Will Contest Based on Decedent’s Ability to Speak English Rejected

In re Estate of Bardizbanian, Docket No. A-3370-21 (N.J. Super. App. Div. Mar. 5, 2024)

Siran Bardizbanian (“Decedent”) died on March 9, 2021.  Decedent’s daughter, Maggie, sought to reject Decedent’s November 6, 2000 will (“2000 Will”), which disinherited her.  Decedent’s son, Gary, was a proponent of the 2000 Will, of which he was the named Executor and primary beneficiary.

Decedent and her husband, Toros, moved to the United States from Syria in the 1970’s and, in 1991, opened a business.  Gary left college to work there.

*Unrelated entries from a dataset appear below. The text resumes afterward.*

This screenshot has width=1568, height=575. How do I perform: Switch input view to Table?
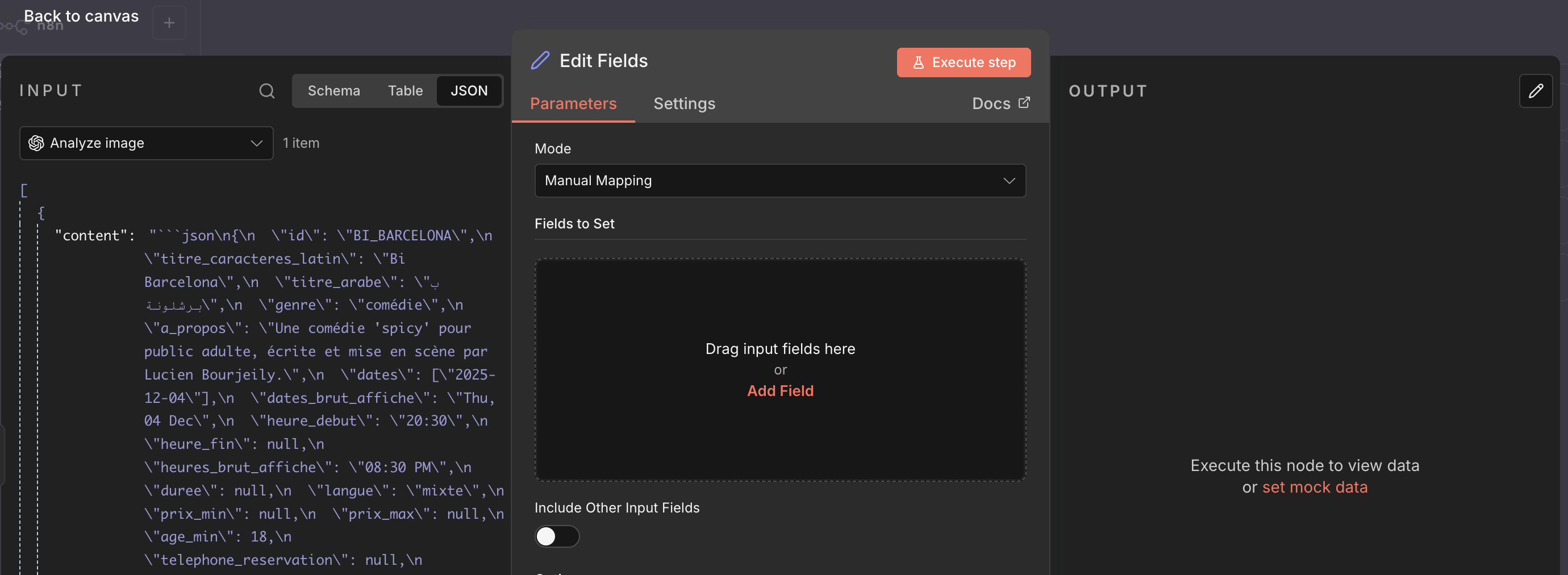[x=406, y=91]
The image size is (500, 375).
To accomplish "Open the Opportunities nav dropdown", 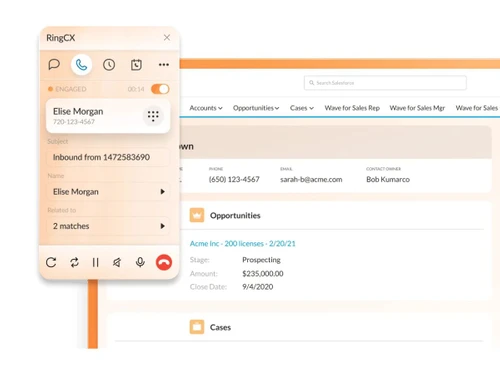I will click(x=256, y=108).
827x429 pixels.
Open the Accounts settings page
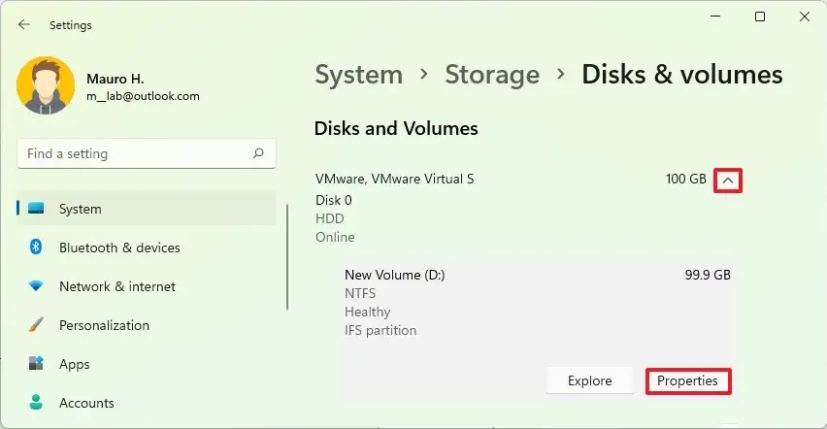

Decedent and Toros used the same attorney, John McGlade (“McGlade”), to handle the family’s business dealings and an assortment of other legal matters, including estate planning.  McGlade prepared wills for both Decedent and Toros in 1994.  It was undisputed that Toros’s 1994 will was properly witnessed and notarized.  Toros’s 1994 will expressly disinherited Maggie.  Decedent also disinherited Maggie in her 1994 will.  Gary was not involved with any aspect of the creation or execution of the 1994 wills.

Toros died on May 12, 2000.  Thereafter, Decedent met with McGlade to revisit her estate plan, and stated that she wanted to leave everything to Gary and omit Maggie.  She eventually executed the 2000 Will.  Once again, Gary was not involved with any part of the creation or execution of the 2000 Will.  Siran’s friend (“Arous”) accompanied Decedent to execute this document.

After Decedent’s death on March 9, 2021, Gary located her 1994 and 2000 wills, as well as a handwritten letter to one of Decedent’s grandsons stating that she was going to deprive Maggie of an inheritance.  The letter was written in Armenian, and Gary had it translated to English.

Decedent’s 1994 and 2000 wills were nearly identical.  Both disinherited Maggie.

The primary dispute between Maggie and Gary concerned Decedent’s ability to communicate in English.  Maggie submitted certifications from herself, her children, Decedent’s niece, and a friend of Decedent’s primarily focused on Decedent’s preference for speaking Armenian and choosing to not speak English in their presence.  Maggie averred that (1) both the 1994 and 2000 wills were fake because wills are not part of Armenian culture; (2) Gary exerted undue influence over Decedent; and (3) Decedent could not possibly have understood what she was signing because she did not learn any English during her lifetime.  Maggie also provided select medical records to support her claims, but they did not demonstrate any mental or physical decline such that Decedent would have been unable to execute a will.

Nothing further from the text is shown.